Voici le Zeph, le matin du départ :

À l’horloge de l’Égée, il était cinq heures et demie du matin.

Les rayons du soleil naissant convergeaient vers la cage de verre qui renfermait un spécimen de la forêt pétrifiée, classée au patrimoine mondial de l’Unesco.

Au premier plan, le linge, affranchi du goût du sel, finissait de sécher.

La photo montre le merveilleux cadeau que la Grèce nous offrait et qui était la sérénité.

Rien dans cette photo ne disait que nous nous apprêtions à partir. Pourtant nous partions.

Nous partions sans hâte, mais nous partions.

Nous partions sans hâte, parce que nous n’avions pas à fuir une météo dangereuse ou le poids de l’ennui.

Mais nous partions, parce que d’autres sources d’émerveillement nous attendaient ailleurs.

Nous partions, comblés et reconnaissants.

La confiance ouvrait notre route.

Nous partions, l’esprit serein.

Et nous avions la merveilleuse chance que cette sérénité nous tienne compagnie à chaque instant, jusqu’à la prochaine halte, qui était le mouillage de Τσουκαλάς (transcription : Tsoukalas), situé à une quinzaine de kilomètres au Nord-Ouest de Μυτιλήνη. Administrativement, Τσουκαλάς dépendait encore du giron de Λέσβος (transcription : Lesbos).

Avant que les amarres lâchées ne brisent la surface de l’eau, le Zeph se contemplait une dernière fois dans le miroir des jours heureux.

La transparence de l’eau rappelait que le corps et l’esprit s’étaient régalés grâce aux ressources inépuisables de Μυτιλήνη. Les paysages intérieurs, dévoilés par le Festival de l’été, ont contribué à une connaissance plus approfondie de l’âme grecque. Cette découverte, si fascinante, de l’intime apportait une grande satisfaction, celle de ne pas rentrer du voyage en restant bredouille. Cette satisfaction de l’être intérieur illuminait aussi toute l’enveloppe corporelle. La lumière dont s’enveloppait le Zeph en était un témoignage très émouvant.

Voici le Zeph en train de quitter la baie de Μυτιλήνη :

À l’arrière-plan, se devinait le phare vert que rasaient les bateaux entrants. Son profil se composait de plusieurs cylindres empilés. C’était la sérénité du moment qui en faisait un phare de la joliesse, de la courtoisie et de la bienveillance.

Il n’y a pas eu d’embuscade sur la route. Poséidon n’était ni contrarié, ni contrariant. Éole n’était ni furieux, ni fantasque.

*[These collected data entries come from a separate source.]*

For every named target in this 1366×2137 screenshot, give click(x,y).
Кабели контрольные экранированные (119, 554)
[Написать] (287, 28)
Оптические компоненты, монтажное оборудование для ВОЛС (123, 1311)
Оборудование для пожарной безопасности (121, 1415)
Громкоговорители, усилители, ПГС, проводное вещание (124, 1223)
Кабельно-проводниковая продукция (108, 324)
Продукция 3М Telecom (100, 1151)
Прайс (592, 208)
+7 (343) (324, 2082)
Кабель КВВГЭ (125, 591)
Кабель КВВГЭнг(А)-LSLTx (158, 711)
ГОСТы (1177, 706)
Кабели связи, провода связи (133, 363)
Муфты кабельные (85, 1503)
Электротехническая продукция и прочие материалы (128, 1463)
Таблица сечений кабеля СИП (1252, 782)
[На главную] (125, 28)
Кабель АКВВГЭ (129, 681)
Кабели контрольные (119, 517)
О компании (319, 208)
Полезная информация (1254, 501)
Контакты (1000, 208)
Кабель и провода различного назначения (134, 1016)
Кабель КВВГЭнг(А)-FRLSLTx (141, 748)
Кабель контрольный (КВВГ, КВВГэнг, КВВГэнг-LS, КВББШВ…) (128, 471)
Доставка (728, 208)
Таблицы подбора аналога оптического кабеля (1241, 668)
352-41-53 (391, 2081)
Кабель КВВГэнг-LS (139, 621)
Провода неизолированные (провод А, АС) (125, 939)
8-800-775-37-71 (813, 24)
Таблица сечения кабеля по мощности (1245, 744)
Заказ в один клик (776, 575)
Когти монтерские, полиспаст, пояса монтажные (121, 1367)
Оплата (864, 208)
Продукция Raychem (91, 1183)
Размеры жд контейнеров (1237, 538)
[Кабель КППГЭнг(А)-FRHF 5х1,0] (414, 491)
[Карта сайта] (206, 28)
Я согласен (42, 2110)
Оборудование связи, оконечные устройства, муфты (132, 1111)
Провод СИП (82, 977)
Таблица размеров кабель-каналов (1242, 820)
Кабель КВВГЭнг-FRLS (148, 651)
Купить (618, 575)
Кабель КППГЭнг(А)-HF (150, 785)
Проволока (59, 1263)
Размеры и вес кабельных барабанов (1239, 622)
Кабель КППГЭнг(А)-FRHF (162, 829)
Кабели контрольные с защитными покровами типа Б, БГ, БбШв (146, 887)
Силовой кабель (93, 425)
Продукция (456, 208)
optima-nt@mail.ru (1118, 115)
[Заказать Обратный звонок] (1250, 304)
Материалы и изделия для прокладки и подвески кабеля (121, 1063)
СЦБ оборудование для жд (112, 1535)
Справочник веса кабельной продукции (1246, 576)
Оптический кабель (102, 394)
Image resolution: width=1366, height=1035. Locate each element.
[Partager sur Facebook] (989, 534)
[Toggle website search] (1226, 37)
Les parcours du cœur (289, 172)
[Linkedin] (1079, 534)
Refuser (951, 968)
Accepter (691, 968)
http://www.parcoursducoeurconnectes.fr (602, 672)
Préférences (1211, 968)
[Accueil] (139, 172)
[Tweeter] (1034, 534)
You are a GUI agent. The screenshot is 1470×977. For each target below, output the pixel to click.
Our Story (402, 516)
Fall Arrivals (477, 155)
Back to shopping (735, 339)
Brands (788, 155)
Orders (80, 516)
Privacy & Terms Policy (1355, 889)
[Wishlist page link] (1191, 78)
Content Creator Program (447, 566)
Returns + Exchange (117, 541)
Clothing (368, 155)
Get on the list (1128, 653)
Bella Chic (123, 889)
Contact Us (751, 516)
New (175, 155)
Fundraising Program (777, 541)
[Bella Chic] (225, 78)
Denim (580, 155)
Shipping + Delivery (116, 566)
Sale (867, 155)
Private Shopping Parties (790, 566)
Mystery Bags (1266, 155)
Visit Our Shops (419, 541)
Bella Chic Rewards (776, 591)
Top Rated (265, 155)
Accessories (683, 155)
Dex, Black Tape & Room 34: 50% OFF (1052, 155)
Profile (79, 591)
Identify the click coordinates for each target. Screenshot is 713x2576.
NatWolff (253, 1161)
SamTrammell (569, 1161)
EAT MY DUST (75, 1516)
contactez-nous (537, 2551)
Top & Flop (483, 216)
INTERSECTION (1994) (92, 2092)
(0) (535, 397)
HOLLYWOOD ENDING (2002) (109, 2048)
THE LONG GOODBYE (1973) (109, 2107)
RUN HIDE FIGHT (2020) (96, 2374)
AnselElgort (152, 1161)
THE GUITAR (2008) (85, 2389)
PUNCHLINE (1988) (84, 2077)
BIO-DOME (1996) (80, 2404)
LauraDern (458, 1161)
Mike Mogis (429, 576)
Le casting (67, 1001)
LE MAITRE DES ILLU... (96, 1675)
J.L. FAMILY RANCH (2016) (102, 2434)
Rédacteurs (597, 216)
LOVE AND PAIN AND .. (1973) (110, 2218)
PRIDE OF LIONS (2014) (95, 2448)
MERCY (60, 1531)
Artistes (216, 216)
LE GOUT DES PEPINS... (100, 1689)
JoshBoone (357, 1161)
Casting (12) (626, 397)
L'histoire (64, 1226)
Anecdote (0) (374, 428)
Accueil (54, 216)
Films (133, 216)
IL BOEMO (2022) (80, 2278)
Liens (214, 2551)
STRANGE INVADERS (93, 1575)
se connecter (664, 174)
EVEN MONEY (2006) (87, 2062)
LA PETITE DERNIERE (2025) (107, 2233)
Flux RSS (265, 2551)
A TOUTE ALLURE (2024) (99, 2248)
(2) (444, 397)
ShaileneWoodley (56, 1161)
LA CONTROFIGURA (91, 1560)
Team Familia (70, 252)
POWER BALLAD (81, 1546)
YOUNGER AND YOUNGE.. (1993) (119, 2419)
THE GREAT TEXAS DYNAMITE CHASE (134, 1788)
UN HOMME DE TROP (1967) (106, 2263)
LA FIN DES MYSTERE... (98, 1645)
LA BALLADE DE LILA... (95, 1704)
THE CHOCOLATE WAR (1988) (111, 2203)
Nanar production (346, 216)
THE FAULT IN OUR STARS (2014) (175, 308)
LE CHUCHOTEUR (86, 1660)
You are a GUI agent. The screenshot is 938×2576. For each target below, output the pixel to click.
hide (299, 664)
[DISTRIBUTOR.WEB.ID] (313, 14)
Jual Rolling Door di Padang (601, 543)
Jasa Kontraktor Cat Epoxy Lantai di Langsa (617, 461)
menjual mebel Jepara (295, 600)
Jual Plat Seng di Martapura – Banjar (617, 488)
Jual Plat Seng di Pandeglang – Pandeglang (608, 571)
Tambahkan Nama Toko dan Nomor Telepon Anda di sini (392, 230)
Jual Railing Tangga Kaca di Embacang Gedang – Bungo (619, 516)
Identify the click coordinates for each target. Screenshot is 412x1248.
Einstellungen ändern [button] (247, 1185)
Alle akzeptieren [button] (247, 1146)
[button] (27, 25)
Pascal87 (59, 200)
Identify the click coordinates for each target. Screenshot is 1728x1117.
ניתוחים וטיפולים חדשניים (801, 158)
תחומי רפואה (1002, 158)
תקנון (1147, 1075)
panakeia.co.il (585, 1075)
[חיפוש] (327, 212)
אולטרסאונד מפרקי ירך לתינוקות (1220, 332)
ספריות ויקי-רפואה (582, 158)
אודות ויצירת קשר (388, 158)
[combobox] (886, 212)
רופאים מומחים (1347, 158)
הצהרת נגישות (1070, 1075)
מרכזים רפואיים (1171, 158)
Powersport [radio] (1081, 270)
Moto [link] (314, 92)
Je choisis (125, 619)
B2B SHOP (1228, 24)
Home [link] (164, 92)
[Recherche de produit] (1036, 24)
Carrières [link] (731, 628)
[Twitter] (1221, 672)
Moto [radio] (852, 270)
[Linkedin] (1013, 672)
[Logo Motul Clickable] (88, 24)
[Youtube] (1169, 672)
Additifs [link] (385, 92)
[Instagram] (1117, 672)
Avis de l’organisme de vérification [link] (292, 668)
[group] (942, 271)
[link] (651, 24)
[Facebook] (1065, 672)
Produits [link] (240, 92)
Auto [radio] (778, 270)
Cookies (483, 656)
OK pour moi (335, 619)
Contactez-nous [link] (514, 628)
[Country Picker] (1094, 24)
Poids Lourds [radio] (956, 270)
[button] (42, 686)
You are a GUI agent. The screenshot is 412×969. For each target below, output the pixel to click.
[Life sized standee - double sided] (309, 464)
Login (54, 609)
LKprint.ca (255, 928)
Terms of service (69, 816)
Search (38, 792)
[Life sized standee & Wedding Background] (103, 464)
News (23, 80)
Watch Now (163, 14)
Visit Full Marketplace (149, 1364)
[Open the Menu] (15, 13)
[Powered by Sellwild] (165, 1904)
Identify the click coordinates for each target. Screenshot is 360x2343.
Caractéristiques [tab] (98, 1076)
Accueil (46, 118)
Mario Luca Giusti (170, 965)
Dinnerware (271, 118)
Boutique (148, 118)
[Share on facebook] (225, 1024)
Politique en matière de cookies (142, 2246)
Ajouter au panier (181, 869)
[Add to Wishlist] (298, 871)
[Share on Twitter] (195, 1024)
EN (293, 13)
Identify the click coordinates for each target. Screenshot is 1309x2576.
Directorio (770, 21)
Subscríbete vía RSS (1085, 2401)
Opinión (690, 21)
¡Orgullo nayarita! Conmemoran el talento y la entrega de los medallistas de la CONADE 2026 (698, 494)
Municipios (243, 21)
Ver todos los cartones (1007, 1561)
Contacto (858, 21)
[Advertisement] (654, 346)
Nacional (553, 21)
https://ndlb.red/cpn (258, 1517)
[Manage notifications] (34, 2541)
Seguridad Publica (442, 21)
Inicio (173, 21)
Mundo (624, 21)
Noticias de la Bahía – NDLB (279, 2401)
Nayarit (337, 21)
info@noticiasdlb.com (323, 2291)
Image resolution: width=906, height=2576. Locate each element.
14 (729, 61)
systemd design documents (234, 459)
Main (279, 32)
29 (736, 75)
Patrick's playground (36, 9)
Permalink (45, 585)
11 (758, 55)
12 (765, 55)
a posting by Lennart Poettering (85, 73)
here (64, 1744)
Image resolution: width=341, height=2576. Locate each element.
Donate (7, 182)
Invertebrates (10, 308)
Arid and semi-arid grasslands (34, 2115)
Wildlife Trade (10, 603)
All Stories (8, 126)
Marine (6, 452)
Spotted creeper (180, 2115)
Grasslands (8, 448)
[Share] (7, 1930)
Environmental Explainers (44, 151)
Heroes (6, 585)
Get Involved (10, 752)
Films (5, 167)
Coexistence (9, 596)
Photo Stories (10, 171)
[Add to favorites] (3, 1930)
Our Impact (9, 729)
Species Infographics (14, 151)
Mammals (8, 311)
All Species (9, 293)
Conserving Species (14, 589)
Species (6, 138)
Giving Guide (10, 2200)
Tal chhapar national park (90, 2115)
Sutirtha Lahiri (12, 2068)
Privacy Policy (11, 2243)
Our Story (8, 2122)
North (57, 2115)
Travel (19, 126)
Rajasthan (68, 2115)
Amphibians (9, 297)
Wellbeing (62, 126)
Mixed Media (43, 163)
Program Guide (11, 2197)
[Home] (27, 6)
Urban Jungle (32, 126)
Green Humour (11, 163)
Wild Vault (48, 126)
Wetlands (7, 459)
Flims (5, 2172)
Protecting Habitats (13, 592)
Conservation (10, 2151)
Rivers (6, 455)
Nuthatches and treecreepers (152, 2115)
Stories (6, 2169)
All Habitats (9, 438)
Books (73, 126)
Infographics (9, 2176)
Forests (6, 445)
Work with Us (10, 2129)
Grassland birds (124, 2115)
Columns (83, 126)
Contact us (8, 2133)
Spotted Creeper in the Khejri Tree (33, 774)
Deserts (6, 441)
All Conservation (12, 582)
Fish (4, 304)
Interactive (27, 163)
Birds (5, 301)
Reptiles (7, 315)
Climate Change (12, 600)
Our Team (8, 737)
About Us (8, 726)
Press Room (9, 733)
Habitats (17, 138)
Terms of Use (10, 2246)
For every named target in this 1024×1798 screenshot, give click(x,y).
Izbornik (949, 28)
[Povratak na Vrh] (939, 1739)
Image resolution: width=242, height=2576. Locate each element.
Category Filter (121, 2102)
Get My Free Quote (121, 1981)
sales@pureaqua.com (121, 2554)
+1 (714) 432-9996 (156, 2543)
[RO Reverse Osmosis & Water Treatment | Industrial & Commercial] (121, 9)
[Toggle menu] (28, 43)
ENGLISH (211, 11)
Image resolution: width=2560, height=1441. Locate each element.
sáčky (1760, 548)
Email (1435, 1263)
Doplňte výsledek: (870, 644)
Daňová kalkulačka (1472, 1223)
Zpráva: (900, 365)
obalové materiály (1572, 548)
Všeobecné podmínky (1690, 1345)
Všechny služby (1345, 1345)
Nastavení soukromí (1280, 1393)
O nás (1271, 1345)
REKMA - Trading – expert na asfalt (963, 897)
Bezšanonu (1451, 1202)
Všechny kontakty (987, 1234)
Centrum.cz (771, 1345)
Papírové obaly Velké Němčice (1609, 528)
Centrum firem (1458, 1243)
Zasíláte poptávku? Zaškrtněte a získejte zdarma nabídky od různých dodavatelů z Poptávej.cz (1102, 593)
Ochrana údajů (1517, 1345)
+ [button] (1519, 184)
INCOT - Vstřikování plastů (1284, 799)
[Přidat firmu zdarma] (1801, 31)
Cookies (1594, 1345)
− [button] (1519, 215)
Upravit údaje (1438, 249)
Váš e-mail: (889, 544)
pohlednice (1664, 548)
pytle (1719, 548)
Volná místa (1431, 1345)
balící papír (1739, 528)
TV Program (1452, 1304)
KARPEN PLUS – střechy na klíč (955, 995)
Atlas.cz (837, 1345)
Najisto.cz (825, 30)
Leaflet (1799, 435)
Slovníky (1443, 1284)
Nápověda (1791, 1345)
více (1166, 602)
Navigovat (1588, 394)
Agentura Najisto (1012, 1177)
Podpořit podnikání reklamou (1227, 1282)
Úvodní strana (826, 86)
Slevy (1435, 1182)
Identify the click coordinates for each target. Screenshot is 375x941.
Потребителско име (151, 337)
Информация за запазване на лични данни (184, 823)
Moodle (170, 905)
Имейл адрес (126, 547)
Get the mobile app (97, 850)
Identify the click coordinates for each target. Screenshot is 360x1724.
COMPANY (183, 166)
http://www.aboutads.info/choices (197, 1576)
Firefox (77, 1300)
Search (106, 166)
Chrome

Avec plaisir, le Zeph glissait sur la mer de la sérénité.

Voici la destination finale du jour :

La pureté des lieux était saisissante. Elle amplifiait à perte de vue la sérénité. À l’inverse, le calme donnait de la transparence à toute chose. Cette transparence, miraculeuse et sublime, stimulait la jouissance de l’infini. Un poète grec a décrit le privilège de tutoyer l’infini marin : il s’agit de Κώστας Καρυωτάκης (transcription : Kostas Karyotakis), à qui nous avons rendu hommage dans l’article « Le balcon posé sur la mer (43-4) à Λέσβος. Le balcon de la poésie 3. Κώστας Καρυωτάκης », publié le lundi 25/11/2024.

Dans ce précédent article, nous avons cité sa déclaration d’amour :

« Η θάλασσα είναι η μόνη μου αγάπη. »

 

En français :

La mer est mon seul amour.

 

Puis le poète a explicité les raisons de cet attachement puissant et durable.

En parlant de la mer, le texte grec dit :

« Εἶναι ἐκεῖ, ἄσπιλη, ἀπέραντη, αἰώνια. »

 

En français :

Elle est là, immaculée, infinie, éternelle.

 

Le premier attrait mentionné par le poète est l’absence de souillure. En effet, la toute première chose que nous avons remarquée en arrivant au mouillage de Τσουκαλάς était la pureté de l’endroit.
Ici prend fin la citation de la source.